Problem statement: Reproduce the passage of the line-by-line HTTP body article from "That was a sharp" up to and including "(using .pipeThrough() API)".

Extract to read:
━━━━

Process HTTP body line-by-line

Mayank C
Tech Tonic

--

In some use cases, a file upload server may need to process the request body line-by-line. For example — Process the uploaded text file, do some processing (like count the words), and return the number of words found in the file. There are two ways to do this:

  • Convert the uploaded file to text, split by LF, and process the lines
  • Direct the uploaded file stream through a LF stream processor, and process the lines

In this article, we’ll learn how to efficiently process an HTTP body line-by-line.

First way — Without streams

The first way is fast, easy to use, and is suitable for small sized files. There are three simple steps:

  • Convert the body to string (using .text() API)
  • Split the body by LF (using .split() API)
  • Process the lines by splitting each line by space and adding to the word count

Here is an implementation of the above algorithm:

import { serve } from "https://deno.land/std/http/mod.ts";const port = 9000;async function handleRequest(req: Request) {
let words = 0;
if (req.body) {
const file = await req.text();
for (const line of file.split("\n")) {
words += line.split(" ").length;
}
}
return new Response(words.toString() + "\n");
}
serve(handleRequest, { port });
console.log(`Listening on http://localhost:${port}`);

Let’s do a run with a ~2M text file containing ~39K lines:

$ du -kh textFile2M.txt 
1.8M textFile2M.txt
$ wc -l textFile2M.txt
39012 textFile2M.txt

A hundred requests are made using curl’s parallel mode:

$ curl -i --parallel --parallel-immediate --parallel-max 5 --data-binary "@./textFile2M.txt" --config /var/tmp/curl.txt

The processing was very fast. The peak memory usage was:

Physical footprint (peak):  79.5M

Now, let’s repeat the test with a ~50M text file containing ~1M lines:

$ du -kh textFile50M.txt 
50M textFile50M.txt
$ wc -l textFile50M.txt
1053486 textFile50M.txt

A hundred requests are made using curl’s parallel mode:

curl -i --parallel --parallel-immediate --parallel-max 5 --data-binary "@./textFile50M.txt" --config /var/tmp/curl.txt

The processing was still very fast. The peak memory usage was:

Physical footprint (peak):  660.3M

That was a sharp increase in the memory usage! When the load stops, the memory usage does go down.

That’s all about the first way. Let’s have a look at the stream way and find out if we can do better.

Second way — Streams

The second way is also easy, but a bit slow when compared to the first way. The advantage of the second way is that it keeps memory under control.

There are three simple steps:

  • Import LineStream API from standard library’s streams module
  • Pipe the request body to LineStream (using .pipeThrough() API)

━━━━

Data block:
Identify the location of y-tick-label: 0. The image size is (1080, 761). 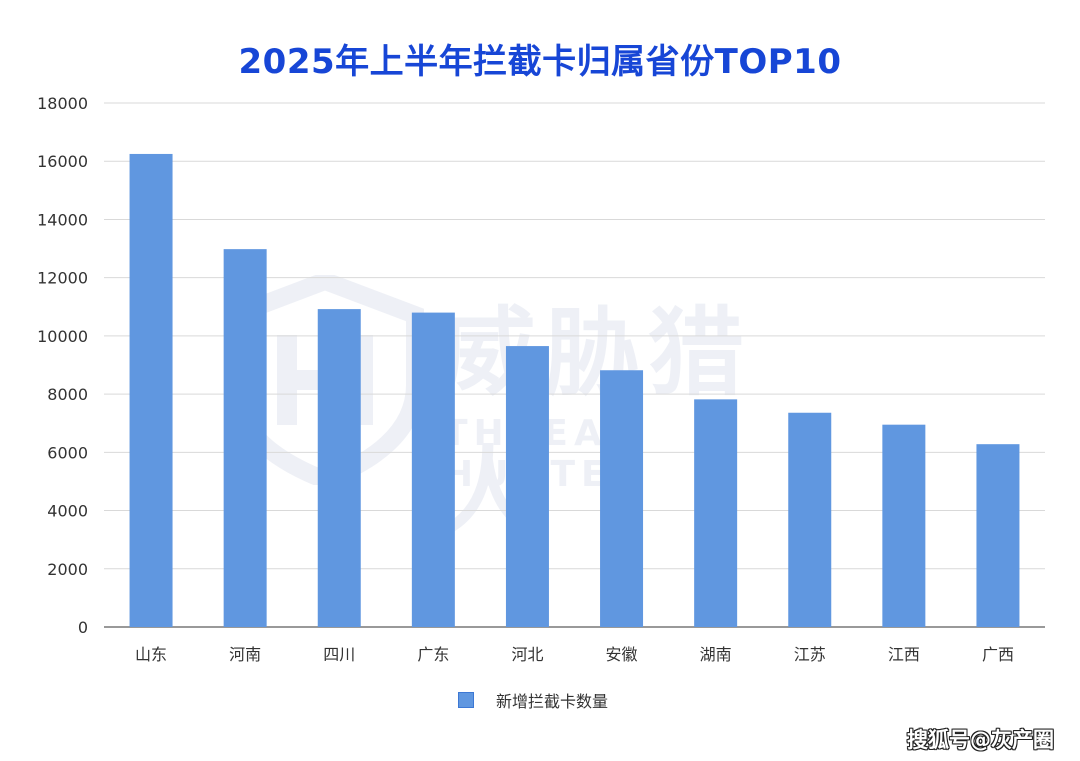
(83, 628).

━━━━

Task solution:
That was a sharp increase in the memory usage! When the load stops, the memory usage does go down.

That’s all about the first way. Let’s have a look at the stream way and find out if we can do better.

Second way — Streams

The second way is also easy, but a bit slow when compared to the first way. The advantage of the second way is that it keeps memory under control.

There are three simple steps:

  • Import LineStream API from standard library’s streams module
  • Pipe the request body to LineStream (using .pipeThrough() API)